Why don't we take a little break, huh?

[sighs]

Break?

We just started.

I am so horny.

Hey, I'm just saying. Heh.

Let's mix it up a little, huh?

Wouldn't it be fun to take a nap for 15 to 20 minutes first?

[sighs]

[sighs]

Huh?

All right, that's it.

Jeff, I'm worried about you.

You look really awful.

Are... are those liver spots?

[ominous chords]

What? [chuckles]

No, no, yeah, right.

No, they're just, uh, big old freckles.

What the hell is going on?

Hey, hey, hey, guess what.

It's our half anniversary!

No, I don't want, no!

Let me go get your present.

No more presents!

Okay, listen up, I need something special to change the mood here, like a diamond ring or something.

Jeff, I... I don't know buddy. Don't you think...

Just do it!

Whoa!

Okay.


[bass thrumming]

[pained groaning]

[power-down hum]

[weakly] Thanks, guys.

[huffing]

Good news, baby.

[gasps]

Our 15 minutes is up.

[screams] Help!

Jeff, there's a creepy old man in the house!

What? No, no.

I'm Jeff. Look, look.

Remember the freckles, huh?

Whoa!

Just come here and kiss me.

[yelps]

Then you'll know it's me.

[screaming]

Oh. [guttural gasp]

Linda, don't go!

I love you!

[strained breaths]

Well, Mr. Mahoney, you're a textbook case for the importance of annual checkups.

So much of this could've been avoided.

The thrombosis, the melanomas, the polyps and tumors on your prostate.

[coughs]

Luckily, you got the best medical care there is.

[dramatic sting]

Oh, no.

Uhh...

[siren wailing]

There's only so much modern medicine can do, Mr. Mahoney.

I'd recommend you get your affairs in order as soon as possible.

Oh, God.

Also, just so you know, we do have payment plans.

You don't have to pay all at once.

Come on. We don't really need to see Jeff's bodily samples every single month, do we?

Without an accurate log of this human's development, your whole mission is pointless!

I mean, maybe you don't need your jobs.

[all gasp]

I need my job.

Without it, I have no identity!

As long as you get me those samples before the end of the month, you'll be okay.
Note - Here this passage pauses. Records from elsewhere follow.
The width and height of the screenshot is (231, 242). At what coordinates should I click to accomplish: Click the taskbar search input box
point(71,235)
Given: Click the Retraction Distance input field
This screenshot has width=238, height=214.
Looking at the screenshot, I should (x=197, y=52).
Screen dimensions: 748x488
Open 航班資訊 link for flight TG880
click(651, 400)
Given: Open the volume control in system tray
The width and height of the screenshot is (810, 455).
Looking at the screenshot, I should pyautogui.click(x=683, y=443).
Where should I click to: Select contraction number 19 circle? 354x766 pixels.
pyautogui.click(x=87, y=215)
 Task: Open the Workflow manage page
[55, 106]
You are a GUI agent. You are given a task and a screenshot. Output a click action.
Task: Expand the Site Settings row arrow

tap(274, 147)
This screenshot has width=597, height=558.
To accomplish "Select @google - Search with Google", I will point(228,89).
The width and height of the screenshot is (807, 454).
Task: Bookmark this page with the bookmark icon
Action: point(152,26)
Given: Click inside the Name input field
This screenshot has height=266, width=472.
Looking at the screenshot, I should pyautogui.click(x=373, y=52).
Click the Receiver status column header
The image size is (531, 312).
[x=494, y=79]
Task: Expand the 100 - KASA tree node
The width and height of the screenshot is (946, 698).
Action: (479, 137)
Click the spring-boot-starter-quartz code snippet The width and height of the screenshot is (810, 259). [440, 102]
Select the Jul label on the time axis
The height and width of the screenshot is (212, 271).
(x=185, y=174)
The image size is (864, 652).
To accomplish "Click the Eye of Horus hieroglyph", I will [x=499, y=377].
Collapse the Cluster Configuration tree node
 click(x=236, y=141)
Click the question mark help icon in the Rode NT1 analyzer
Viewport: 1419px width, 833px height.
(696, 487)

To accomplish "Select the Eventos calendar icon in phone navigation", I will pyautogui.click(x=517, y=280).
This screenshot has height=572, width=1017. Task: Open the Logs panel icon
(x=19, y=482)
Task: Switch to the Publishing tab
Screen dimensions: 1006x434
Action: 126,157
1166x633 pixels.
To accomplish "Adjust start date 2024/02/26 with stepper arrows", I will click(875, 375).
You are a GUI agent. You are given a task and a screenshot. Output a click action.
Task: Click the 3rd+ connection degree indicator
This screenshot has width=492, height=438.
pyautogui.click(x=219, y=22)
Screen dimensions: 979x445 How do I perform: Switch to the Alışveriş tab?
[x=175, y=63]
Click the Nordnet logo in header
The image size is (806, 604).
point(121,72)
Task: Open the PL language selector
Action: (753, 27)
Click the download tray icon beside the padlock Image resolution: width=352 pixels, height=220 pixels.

You're lucky humans don't age that much in such a short period of time.

[dramatic chorus sings]

♪ ♪

[wheezes]

♪ ♪

[gasps]

[screams]

Jeff, we need to talk.

Jesus!

You guys could've just called me.

Shh, save your energy.

You could die at any second.

We've got to hurry up and get you your youth back.

My youth?

All right, all we got to do is pump the same value of the things you took out back into the machine.

What? I don't feel five years younger.

New cars lose half their value the second you drive them off the lot. Everybody knows that.

Plus the transmission was totally shot.

[upbeat music]

Countdown. Ten, and nine, and eight, ladies, and seven...

Linda!

[gasps]

Oh, my God, Chet.

Whoa!

You do Lady Barre too?

What are the odds? That's crazy.

How have you been?

Five, six... you're doing great!

[somber music]

♪ ♪

Oh.

♪ ♪

[grunts]

I'm gonna miss you most, Sawyer.

You were the little brother I never had.

[click]

[power up thrum]

Guys, what's the use? I'm still old as [bleep].

So I'm just picking through this guy's random junk, when suddenly I see these coins.

What the...

Did you have any idea that they would turn out to be the rarest, oldest, and most valuable coins ever discovered?

[Jeff groans]

Worth an estimated $13 million?

Oh, you got to be kidding me.

Yeah, and the best part is, I only had to pay the guy 30 bucks for them!

Oh, my God!

[laughs]

Who was this idiot?

Eh, you know, he's just some punk kid.

But he's still young. He'll figure it out.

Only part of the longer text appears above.